Arrivare negli Stati Uniti da campioni in carica in Copa America e da campioni in carica al Mondiale, significa inevitabilmente raccogliere la filigranata etichetta di grandi favoriti del torneo. Il ciclo Scaloni con l’Argentina è stato finora una garanzia che non ha lasciato troppo respiro alle ambizioni di altre, in Copa America quanto a livello intercontinentale. L’ha detto anche Messi, in relazione alla sua volontà di farne parte finché fiato e gambe reggeranno: dopo anni di sofferenza, c’è la consapevolezza di vivere un momento storico e forse unico nel nuovo millennio. Per traguardi e successi, è indubbiamente così.
La partenza dell’Argentina in questa Copa America ha raccontato che la fame è ancora tanta, da crampi allo stomaco. Vero, siamo solo all’inizio, per di più in una competizione – come pressoché qualunque a gironi ed eliminazione diretta – che non regala mai grandi certezze. Ricominciare così, però, in maniera convincente, quasi travolgente in alcuni segmenti, significa che l’Albiceleste c’è.

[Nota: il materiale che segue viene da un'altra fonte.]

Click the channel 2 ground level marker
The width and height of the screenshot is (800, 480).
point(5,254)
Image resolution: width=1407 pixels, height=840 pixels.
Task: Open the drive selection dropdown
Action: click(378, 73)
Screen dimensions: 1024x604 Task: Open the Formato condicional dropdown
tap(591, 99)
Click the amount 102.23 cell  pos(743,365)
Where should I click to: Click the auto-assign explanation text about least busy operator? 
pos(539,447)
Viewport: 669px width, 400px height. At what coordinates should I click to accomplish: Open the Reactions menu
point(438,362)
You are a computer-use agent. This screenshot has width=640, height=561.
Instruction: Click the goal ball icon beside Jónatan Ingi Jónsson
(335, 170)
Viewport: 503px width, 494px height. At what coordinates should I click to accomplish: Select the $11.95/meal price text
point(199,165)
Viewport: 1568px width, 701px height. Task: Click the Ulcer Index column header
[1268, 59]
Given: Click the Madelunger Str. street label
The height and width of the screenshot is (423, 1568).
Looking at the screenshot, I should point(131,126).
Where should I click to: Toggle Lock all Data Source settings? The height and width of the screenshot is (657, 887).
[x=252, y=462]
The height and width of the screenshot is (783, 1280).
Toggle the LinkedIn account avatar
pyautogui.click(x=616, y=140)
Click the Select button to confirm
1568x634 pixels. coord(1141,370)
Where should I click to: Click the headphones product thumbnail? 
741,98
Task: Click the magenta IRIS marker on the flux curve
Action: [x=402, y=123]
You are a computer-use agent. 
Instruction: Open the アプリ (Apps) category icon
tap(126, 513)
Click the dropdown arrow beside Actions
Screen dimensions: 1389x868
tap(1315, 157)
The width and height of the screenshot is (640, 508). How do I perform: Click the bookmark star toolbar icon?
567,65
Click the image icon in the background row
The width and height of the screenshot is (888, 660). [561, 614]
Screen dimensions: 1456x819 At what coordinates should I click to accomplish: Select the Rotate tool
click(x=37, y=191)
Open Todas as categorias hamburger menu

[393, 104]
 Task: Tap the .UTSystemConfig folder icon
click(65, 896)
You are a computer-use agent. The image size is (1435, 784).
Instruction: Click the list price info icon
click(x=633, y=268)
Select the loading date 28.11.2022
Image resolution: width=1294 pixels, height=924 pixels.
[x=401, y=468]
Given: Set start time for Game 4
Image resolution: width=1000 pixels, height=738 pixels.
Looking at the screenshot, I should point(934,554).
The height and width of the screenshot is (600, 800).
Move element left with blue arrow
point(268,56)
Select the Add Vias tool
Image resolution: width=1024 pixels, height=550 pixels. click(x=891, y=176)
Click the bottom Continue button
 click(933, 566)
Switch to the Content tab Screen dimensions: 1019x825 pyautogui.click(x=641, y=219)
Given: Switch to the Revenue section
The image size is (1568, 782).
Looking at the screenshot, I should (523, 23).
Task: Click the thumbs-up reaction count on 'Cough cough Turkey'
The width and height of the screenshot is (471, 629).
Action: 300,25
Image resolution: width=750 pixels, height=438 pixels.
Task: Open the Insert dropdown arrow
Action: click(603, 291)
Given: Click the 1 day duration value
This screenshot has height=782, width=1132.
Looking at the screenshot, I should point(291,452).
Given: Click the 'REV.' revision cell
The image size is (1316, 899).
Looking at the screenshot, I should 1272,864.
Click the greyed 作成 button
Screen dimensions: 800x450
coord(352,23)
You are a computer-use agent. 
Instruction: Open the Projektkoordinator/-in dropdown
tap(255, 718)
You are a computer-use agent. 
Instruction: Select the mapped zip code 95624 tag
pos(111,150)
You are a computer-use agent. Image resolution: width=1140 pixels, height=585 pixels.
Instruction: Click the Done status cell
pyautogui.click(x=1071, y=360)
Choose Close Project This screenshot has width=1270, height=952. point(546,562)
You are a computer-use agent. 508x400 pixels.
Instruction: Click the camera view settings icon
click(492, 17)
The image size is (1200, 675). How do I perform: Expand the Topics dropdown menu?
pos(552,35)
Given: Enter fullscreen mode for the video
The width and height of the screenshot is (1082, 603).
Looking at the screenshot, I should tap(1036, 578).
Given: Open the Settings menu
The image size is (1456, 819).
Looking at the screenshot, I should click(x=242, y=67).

Una rosa profonda e talentuosa
Più delle etichette, più dei riti profumati di incenso, più della compattezza del gruppo, più della luminosità delle stelle, ciò che rende l’Argentina la più temibile è forse la profondità di una rosa da cui esonda talento. Il lusso di potersi concedere di sostituire Di Maria con Lo Celso, ad esempio, e ottenere addirittura un upgrade nella fluidità della rifinitura, è un elemento di cui pochi possono farsi vanto. Se l’ex Rosario Central sta bene, è un gioiello. O ancora, l’alternanza in attacco che con il Canada ha funzionato chirurgicamente. Con Julian Alvarez titolare e Lautaro Martinez primo sostituto: avercelo, un ballottaggio così.
In New Jersey adesso arriva il Cile di Gareca – che ieri notte ha pareggiato contro il Perù 0-0 -, per un secondo test che profuma come sempre di vendetta per l’Albiceleste. Vincere significa guardare agli ottavi, riposare con il Perù e iniziare davvero a lastricare, ancora una volta, il cammino verso la gloria.